» **What is asked**: Copy the following listing word for word, keeping every line as it stands.

- - - - -

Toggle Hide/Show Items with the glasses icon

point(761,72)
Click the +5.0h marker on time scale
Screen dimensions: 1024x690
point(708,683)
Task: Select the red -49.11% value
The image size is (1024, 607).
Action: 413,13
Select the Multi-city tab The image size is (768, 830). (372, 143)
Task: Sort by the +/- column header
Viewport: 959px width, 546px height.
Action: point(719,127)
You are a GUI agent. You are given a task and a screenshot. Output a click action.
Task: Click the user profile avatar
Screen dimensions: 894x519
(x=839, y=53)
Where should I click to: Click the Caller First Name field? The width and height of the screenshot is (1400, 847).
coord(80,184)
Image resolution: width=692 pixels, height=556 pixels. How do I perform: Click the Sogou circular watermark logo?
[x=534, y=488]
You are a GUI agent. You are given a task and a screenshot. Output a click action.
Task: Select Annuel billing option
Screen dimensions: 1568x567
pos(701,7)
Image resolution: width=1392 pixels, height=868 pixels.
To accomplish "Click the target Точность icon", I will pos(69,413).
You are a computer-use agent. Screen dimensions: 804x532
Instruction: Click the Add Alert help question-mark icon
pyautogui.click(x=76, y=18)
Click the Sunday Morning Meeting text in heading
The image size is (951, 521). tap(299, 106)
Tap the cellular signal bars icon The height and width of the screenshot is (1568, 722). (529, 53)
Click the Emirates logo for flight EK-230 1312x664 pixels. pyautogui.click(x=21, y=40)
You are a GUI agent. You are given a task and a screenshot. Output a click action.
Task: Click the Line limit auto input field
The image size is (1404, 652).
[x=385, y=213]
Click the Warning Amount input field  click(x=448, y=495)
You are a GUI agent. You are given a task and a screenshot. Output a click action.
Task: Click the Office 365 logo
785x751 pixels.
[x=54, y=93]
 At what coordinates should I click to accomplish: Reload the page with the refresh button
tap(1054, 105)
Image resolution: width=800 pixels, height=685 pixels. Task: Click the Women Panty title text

- - - - -

» **Response**:
Toggle Hide/Show Items with the glasses icon

point(761,72)
Click the +5.0h marker on time scale
Screen dimensions: 1024x690
point(708,683)
Task: Select the red -49.11% value
The image size is (1024, 607).
Action: 413,13
Select the Multi-city tab The image size is (768, 830). (372, 143)
Task: Sort by the +/- column header
Viewport: 959px width, 546px height.
Action: point(719,127)
You are a GUI agent. You are given a task and a screenshot. Output a click action.
Task: Click the user profile avatar
Screen dimensions: 894x519
(x=839, y=53)
Where should I click to: Click the Caller First Name field? The width and height of the screenshot is (1400, 847).
coord(80,184)
Image resolution: width=692 pixels, height=556 pixels. How do I perform: Click the Sogou circular watermark logo?
[x=534, y=488]
You are a GUI agent. You are given a task and a screenshot. Output a click action.
Task: Select Annuel billing option
Screen dimensions: 1568x567
pos(701,7)
Image resolution: width=1392 pixels, height=868 pixels.
To accomplish "Click the target Точность icon", I will pos(69,413).
You are a computer-use agent. Screen dimensions: 804x532
Instruction: Click the Add Alert help question-mark icon
pyautogui.click(x=76, y=18)
Click the Sunday Morning Meeting text in heading
The image size is (951, 521). tap(299, 106)
Tap the cellular signal bars icon The height and width of the screenshot is (1568, 722). (529, 53)
Click the Emirates logo for flight EK-230 1312x664 pixels. pyautogui.click(x=21, y=40)
You are a GUI agent. You are given a task and a screenshot. Output a click action.
Task: Click the Line limit auto input field
The image size is (1404, 652).
[x=385, y=213]
Click the Warning Amount input field  click(x=448, y=495)
You are a GUI agent. You are given a task and a screenshot. Output a click action.
Task: Click the Office 365 logo
785x751 pixels.
[x=54, y=93]
 At what coordinates should I click to accomplish: Reload the page with the refresh button
tap(1054, 105)
Image resolution: width=800 pixels, height=685 pixels. Task: Click the Women Panty title text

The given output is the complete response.